Decyphering a detailed timetable, we looked for the retreating tide and set off with a plastic bag, hand rakes and an appetite. There are points where the receding water leaves large-ish pools and slight lips in the sand. As the water heads out, cockles previously feeding in the shallows, are not taken along for the ride, but burrow a matter of inches below the sand. It is on these gentle upper slopes that we scratched and dug for half an hour.

A harvest of 60 firmly closed ‘coques’ in the bag and we turned towards the kitchen. Lunch was gloriously simple. Spaghetti and cockles, a drop of garlic and a bottle of chilled Rosé. Once the spaghetti was ready, it was drained and the washed cockles added to the pan.

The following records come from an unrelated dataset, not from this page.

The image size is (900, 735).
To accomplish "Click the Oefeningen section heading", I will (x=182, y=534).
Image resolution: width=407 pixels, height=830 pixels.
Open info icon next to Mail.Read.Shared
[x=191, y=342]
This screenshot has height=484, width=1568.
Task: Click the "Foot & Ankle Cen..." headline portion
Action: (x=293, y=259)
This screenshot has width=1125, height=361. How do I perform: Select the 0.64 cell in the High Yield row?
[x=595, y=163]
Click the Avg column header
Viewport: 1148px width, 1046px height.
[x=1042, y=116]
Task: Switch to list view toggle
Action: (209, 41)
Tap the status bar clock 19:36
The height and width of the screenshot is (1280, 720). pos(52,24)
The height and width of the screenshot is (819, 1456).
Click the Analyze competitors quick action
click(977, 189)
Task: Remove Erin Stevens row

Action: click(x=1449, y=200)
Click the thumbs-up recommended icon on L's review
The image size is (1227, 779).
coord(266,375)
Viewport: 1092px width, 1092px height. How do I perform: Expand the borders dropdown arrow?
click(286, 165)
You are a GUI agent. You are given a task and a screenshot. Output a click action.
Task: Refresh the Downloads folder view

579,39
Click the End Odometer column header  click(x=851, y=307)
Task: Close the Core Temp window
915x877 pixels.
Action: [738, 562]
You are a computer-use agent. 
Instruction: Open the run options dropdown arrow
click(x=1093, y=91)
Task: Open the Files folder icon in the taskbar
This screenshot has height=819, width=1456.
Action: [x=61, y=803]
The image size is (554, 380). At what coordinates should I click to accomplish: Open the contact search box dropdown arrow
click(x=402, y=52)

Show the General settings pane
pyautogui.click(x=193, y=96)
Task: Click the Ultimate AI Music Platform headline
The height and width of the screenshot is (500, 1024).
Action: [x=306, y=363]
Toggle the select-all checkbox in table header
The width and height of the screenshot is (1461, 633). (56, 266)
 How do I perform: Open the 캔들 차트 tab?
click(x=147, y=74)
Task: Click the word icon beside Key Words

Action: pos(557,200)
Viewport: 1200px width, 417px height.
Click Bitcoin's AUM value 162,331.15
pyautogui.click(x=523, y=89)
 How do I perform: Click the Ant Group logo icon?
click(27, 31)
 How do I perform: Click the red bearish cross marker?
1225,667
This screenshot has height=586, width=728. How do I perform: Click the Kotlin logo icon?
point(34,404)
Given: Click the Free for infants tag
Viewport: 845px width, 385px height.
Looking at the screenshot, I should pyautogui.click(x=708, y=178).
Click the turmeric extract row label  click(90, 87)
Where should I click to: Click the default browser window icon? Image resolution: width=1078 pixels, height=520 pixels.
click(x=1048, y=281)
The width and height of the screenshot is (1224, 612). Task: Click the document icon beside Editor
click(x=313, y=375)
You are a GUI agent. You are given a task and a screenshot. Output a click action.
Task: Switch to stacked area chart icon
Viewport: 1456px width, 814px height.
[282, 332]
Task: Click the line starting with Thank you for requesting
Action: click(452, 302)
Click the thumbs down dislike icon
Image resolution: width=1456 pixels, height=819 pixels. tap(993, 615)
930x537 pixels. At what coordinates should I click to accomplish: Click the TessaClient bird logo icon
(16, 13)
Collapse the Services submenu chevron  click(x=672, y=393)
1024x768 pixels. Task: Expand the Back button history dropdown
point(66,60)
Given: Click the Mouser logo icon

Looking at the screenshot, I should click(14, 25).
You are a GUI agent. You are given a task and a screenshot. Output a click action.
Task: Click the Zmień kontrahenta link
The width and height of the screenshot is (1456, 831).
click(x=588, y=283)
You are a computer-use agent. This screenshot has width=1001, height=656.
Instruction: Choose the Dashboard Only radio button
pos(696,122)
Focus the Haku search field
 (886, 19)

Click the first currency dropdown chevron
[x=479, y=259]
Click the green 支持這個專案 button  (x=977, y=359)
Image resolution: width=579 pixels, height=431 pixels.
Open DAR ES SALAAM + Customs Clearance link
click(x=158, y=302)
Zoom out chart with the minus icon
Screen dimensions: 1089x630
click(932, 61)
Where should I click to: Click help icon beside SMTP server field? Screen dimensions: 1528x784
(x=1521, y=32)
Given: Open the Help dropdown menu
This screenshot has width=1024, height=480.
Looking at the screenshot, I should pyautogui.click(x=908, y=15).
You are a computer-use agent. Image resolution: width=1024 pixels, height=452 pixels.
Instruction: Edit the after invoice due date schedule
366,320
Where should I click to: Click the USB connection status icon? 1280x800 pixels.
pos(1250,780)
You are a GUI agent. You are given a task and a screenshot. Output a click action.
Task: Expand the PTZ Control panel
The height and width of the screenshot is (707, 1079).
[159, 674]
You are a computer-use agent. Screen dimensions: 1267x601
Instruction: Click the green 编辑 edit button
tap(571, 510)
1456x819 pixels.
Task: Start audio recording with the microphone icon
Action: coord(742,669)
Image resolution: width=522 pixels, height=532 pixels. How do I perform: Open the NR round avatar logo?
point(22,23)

The heat gently cooks and opens the creatures, revealing their orange/white flesh. Every last morcel in that pan was finished off and it had to be the meal of the year.

A few days later, we waved a salty goodbye to the sea and headed inland for a 5-hour trip to the Yonne region. Situated south-east of the capital, the Yonne is farming heaven. Wide open spaces are the order of the day, where cattle, sunflowers, wheat and rape seed abound. The roads in this part of the country are usually taken up by tractors and their cargo of extraordinary farming implements. Our goal was a house on the outskirts of village, near the town of Charny. The population is in it’s low 100’s and the nearest neighbour is 1km away. Sheer bliss for those seeking solitudem an escpae after the constant roar of the city.

It is there, in the middle of nowhere, that I get the best sleep. ‘Driving them home’ for hours at an end and still have the need of an afternoon nap. When at home you habitually get 6 hours sleep a night, this is a revelation.

On at least one morning out there, I like to get up early and watch the sunrise from under the shelter of a tree on the edge a particular field. I can happily sit here for hours, listening and watching the birds, follow a family of hares going about their morning rituals and watch a pair of Hen Harriers as they circle above the fields eyeing their prey. If you’re luckt (very very lucky), you may well catch sight of a deer - or three - as they make their daily trip from the woodland behind, through the gardens and down into the lower wood where they spend their daylight hours.

At 06h30 I made my way out to my favourite tree, obligatory camera and 400mm lens in hand. The sun was slipping over the horizon, a light orange glow touching the outer reaches of the puffy clouds. The dawn was set off nicely with a mist of diamond quality. Long stalks, plants and grass sparkled in the early light. Settling down on a soft cushion of ivy, I sat for the next 45 minutes ... and it was perfect.

By chance I looked to my left and it was then my heart stopped - well, almost. Along a ridge by a felled tree, a deer (species unknown) was nosing it’s way through the grass. Occasionally lifting it’s head for a safety check and a look around, it was no more than 6 meters (20 feet) away but as the wind was blowing against me, the animal had no idea I was there.

With the viewfinder to my right eye, I took a shot. On hearing the shutter click, the deer looked over in my direction but didn’t seem startled. I took another shot. Again, he looked over. He walked down the ridge and made for a gap in the field directly in front of me.

He paraded up and down, from left to right, looking towards my shelter, sniffing the air around him. Every time I pressed the shutter, he stared in my direction. He took a few paces towards me, bent down to look under the branches of the tree, then backed off and peered sideways at me. All the time I was snapping away.

My introduction with this fascinating animal came to a close when he suddenly got spooked and went leaping and barking into the wood below. In all, I’d rattled off 56 shots with the ‘file info’ in the camera telling me that the first image was taken at 07h21 and the last at 07h36 - he’d stayed with me for a full 15 minutes.

It certainly didn’t feel like a quarter of an hour and was one of those moments that was over all too quickly.



Anonymous Cat said...

Beautiful photos Stu, beautiful photos.